The Cabinet’s grown-ups know otherwise, and so were happy to join May in slapping Johnson down. He did not mention a figure and left with his tail between his legs; friends admitted he miscalculated by briefing the media before the meeting.
There is not going to be an immediate Brexit dividend. The £350m-a-week figure was a lie in the referendum, and remains one now. The independent UK Statistics Authority has called it a “clear misuse of official statistics”. It is the gross figure of what we pay the EU, not taking account of what we get back. The net figure is about £137m a week. But even that won’t be available anytime soon.

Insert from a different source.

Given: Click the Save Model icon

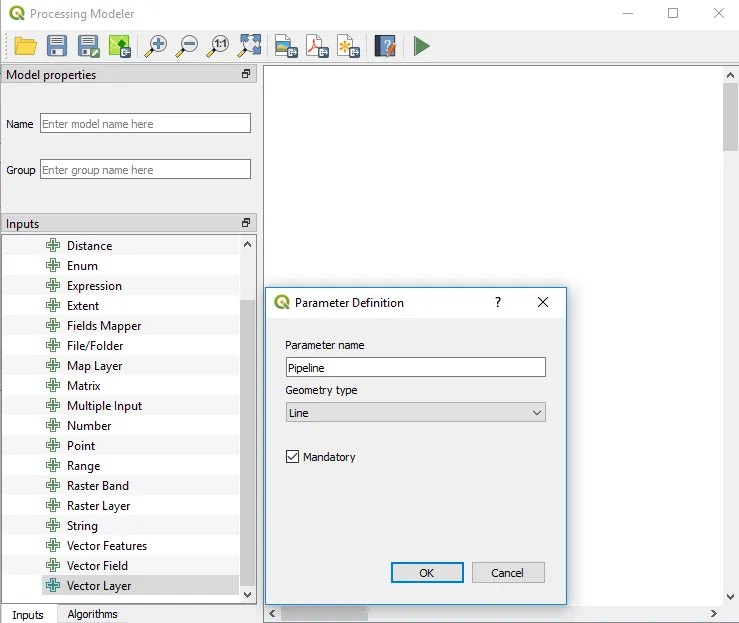Looking at the screenshot, I should (57, 46).
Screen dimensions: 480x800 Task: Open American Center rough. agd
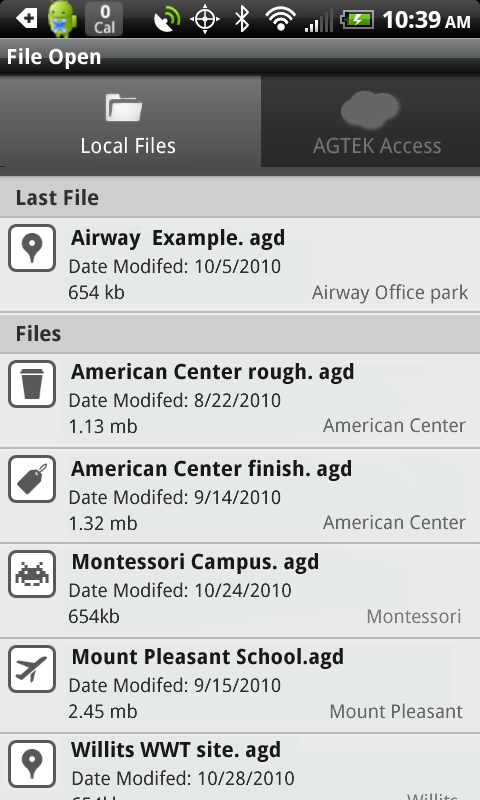point(240,401)
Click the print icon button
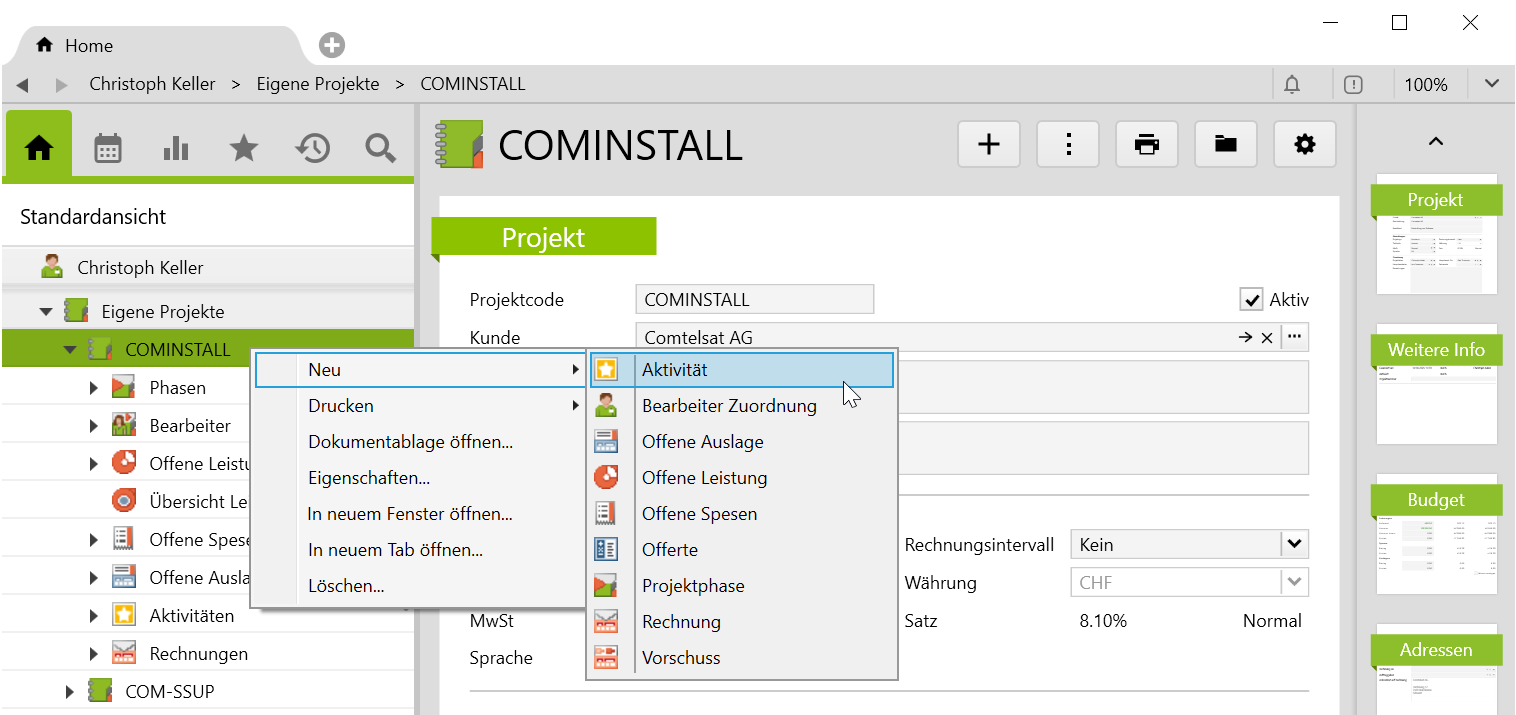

May has promised a £40bn divorce settlement, which includes paying our EU membership fee until December 2020. A two-year transitional deal is due to end around then but many in Whitehall and Brussels believe a longer period will be needed, which would mean further contributions. Then there is the tricky question of “cash for access” to the EU market in the long term.
The eventual dividend will be much smaller than Boris pretends – if there is one at all. The Government has guaranteed farmers their EU subsidies for five years at an estimated cost of at least £10bn. Similar issues will arise for regional aid, research grants and other EU-funded programmes. Then there is the likely hit to the economy from Brexit. The Financial Times calculated last month that lower growth would cost the nation – wait for it – about £350m a week. Neat.
So even asking for “only” £100m a week now was economically illiterate. May has raised hopes of an eventual Brexit bonus, with aides saying the Government hopes to channel money to priority areas such as health, education and housing.
But that is not going to ease the crisis affecting our hospitals today. Anyone doubting it – May and the Chancellor Philip Hammond included – should watch the BBC’s fly-on-the-wall report at University Hospital of North Tees on Monday’s bulletins. When May is lobbied by Tory MPs, she insists that money is not the only answer, and talks about the need for reform. But it is clear that we need to devote more of our wealth to health, probably by raising taxes.
The constraints of the hung parliament are not as great as May thinks. There is a growing cross-party consensus for the 10-year funding settlement suggested by the Health and Social Care Secretary Jeremy Hunt. It could involve an earmarked tax rise and the full integration of NHS and social care, so that the name change at Hunt’s department is not just cosmetic.
Instead, May has rebuffed 90 MPs from all parties who seek a consensus on health spending. Even worse, she has made a wrong call by giving her favoured successor, the Defence Secretary Gavin Williamson, a helping hand to fight off £20bn of cuts. Of course there are real pressures on the defence budget. But the Government’s duty to keep people safe applies in hospitals too.
It would also be in May’s own interests to grasp the nettle on health; it would prolong her tenure at Number 10 by displaying the strong leadership that her MPs are crying out for.